Nous vivons dans une société où l’émotion a pris une place centrale. Bien sûr, les émotions ont toujours joué un rôle dans la vie collective, mais quelque chose a changé : elles ne servent plus seulement à enrichir nos relations humaines, elles orientent désormais nos discussions, nos jugements et, trop souvent, nos décisions. Les débats de fond sont relégués au second plan, remplacés par des réactions instinctives et immédiates.

Nous sommes de plus en plus nombreux à raccrocher nos opinions uniquement à ce que nous ressentons, sans prendre le temps de réfléchir ou de questionner la complexité du monde qui nous entoure. Cela rend presque impossible la tenue de discussions constructives, encore moins l’implication citoyenne ou politique. Beaucoup préfèrent baisser la tête, éviter le débat et rester dans une zone confortable où rien n’est remis en question.
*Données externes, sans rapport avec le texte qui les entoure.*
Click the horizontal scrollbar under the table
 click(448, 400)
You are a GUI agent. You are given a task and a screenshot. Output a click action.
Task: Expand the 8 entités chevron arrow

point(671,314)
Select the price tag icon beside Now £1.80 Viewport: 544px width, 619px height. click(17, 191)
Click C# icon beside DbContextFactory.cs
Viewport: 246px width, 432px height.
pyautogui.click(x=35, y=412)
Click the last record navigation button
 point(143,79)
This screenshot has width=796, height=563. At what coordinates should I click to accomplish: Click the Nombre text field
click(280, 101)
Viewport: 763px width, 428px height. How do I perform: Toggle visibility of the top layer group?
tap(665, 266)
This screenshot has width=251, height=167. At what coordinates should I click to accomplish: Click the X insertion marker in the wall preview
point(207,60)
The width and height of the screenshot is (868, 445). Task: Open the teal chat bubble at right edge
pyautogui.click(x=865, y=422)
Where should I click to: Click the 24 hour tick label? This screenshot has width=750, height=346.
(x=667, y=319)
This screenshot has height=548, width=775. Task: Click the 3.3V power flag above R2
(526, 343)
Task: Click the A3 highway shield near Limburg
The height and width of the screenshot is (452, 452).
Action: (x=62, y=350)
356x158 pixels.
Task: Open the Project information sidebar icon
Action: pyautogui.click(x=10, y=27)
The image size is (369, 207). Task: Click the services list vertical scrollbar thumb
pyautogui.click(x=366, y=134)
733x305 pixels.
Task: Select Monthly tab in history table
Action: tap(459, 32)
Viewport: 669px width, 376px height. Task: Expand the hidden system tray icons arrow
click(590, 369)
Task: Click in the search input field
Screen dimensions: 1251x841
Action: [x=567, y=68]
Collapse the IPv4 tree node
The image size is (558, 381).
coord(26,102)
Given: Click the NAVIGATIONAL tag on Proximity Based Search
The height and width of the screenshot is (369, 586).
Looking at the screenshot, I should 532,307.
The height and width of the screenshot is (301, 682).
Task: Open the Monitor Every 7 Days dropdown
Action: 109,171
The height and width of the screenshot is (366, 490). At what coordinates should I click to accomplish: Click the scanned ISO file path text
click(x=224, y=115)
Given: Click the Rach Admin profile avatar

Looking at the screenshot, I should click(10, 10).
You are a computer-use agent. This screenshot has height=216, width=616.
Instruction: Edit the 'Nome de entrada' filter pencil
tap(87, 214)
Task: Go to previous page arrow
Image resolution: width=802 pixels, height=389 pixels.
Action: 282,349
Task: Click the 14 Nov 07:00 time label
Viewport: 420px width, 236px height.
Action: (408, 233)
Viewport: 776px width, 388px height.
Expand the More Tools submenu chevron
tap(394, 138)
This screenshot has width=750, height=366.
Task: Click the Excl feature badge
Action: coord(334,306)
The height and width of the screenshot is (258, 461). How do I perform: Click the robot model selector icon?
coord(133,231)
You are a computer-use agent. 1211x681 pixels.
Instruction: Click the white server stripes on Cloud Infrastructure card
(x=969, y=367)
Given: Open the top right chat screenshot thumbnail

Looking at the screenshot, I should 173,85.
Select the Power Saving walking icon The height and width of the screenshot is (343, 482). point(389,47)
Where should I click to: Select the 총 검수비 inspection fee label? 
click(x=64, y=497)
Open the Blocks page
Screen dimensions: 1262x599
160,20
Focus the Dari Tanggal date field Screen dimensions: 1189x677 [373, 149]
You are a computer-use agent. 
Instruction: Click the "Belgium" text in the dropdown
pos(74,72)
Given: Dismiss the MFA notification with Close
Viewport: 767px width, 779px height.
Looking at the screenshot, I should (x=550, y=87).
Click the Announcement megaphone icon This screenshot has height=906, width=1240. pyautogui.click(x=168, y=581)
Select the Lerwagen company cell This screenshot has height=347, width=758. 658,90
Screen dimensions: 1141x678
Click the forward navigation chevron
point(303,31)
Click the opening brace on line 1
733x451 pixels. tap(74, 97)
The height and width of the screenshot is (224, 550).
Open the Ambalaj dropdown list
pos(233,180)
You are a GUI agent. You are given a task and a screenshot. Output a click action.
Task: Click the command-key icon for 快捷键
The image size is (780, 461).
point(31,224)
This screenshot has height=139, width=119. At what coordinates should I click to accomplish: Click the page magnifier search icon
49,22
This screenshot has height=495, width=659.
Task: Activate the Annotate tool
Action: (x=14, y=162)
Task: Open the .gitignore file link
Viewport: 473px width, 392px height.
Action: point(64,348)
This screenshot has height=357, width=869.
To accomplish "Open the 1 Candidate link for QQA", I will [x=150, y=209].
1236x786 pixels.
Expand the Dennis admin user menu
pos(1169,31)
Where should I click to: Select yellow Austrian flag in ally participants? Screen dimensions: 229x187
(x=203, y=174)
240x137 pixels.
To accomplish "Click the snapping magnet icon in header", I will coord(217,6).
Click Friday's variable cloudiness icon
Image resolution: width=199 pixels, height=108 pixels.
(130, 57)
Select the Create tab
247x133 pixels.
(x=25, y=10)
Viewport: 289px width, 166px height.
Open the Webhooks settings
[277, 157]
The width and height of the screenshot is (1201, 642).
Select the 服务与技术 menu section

Les prochains mois risquent d’accentuer cette fracture.

Pas parce que les enjeux seraient plus extrêmes qu’autrefois, mais parce que notre façon collective de gérer les désaccords est devenue binaire. On exige que chacun se range dans une case, comme si l’appartenance à une communauté dépendait d’une seule idée. Pourtant, adhérer à une vision différente du futur collectif ne retire rien à la légitimité d’un individu. Être en désaccord ne fait de personne un citoyen moins complet, moins valable, ou moins authentique. Il faut se rappeler que la valeur d’une idée dépendait de sa capacité à être débattue, pas imposée. Aujourd’hui, un tel esprit paraît presque naïf.

Nous sommes devenus une société qui étiquette rapidement. Au lieu de chercher à comprendre l’autre, nous lui assignons une identité simplifiée : lui, c’est un souverainiste, elle, une anti quelque chose ; l’autre, un immigrant qui ne veut pas s’intégrer. Ces raccourcis rassurent, car ils nous permettent de classer l’autre dans une boîte. Mais ils détruisent la possibilité d’entrer véritablement en relation.

Le problème est que, tant que nous n’acceptons pas la diversité des idées, la diversité d’exister, ce sont nos émotions qui continueront à guider nos vies. Et aussitôt que quelqu’un émet une opinion qui s’écarte de la pensée dominante, il devient très vite suspect. Il n’est plus simplement quelqu’un qui pense différemment ; il est parfois qualifié d’instable, de radical, voire de « psychotique ». Cette manière de discréditer l’autre en attaquant son équilibre mental illustre bien notre incapacité collective à débattre sereinement.

La pandémie a amplifié ce phénomène. Je me rappelle qu’à peine on osait remettre en question une décision gouvernementale qu’on devenait automatiquement complotiste, anti-vax, dangereux pour la société. L’espace pour nuancer, questionner ou douter s’est alors considérablement réduit. Et ce réflexe demeure. Aujourd’hui encore, lorsque je discute avec certains citoyens, j’ai l’impression qu’ils cherchent d’abord à m’assigner une case avant même d’entendre ce que je dis. Comme si comprendre l’autre demandait un effort devenu trop lourd.

Mais comment peut-on évoluer dans une société où être soi-même devient difficile ? Où exprimer une pensée divergente nous expose immédiatement au jugement émotionnel plutôt qu’à la réflexion rationnelle ?

Nous progresserons le jour où nous saurons mettre nos émotions en veilleuse pour débattre du fond. Le jour où nous accepterons que la contradiction n’est pas une menace, mais une richesse. En attendant, politiciens comme publicitaires continueront d’exploiter ce réflexe émotionnel qui nous affaiblit collectivement.

Il est temps de réapprendre à penser avant de réagir. À écouter avant d’étiqueter. À reconnaître la valeur du désaccord. C’est seulement ainsi que nous pourrons redevenir une société d’idées, plutôt qu’une société gouvernée par ses impulsions. Si nous n’arrivons pas à nous entendre, au moins soyons en désaccord sans être désagréable.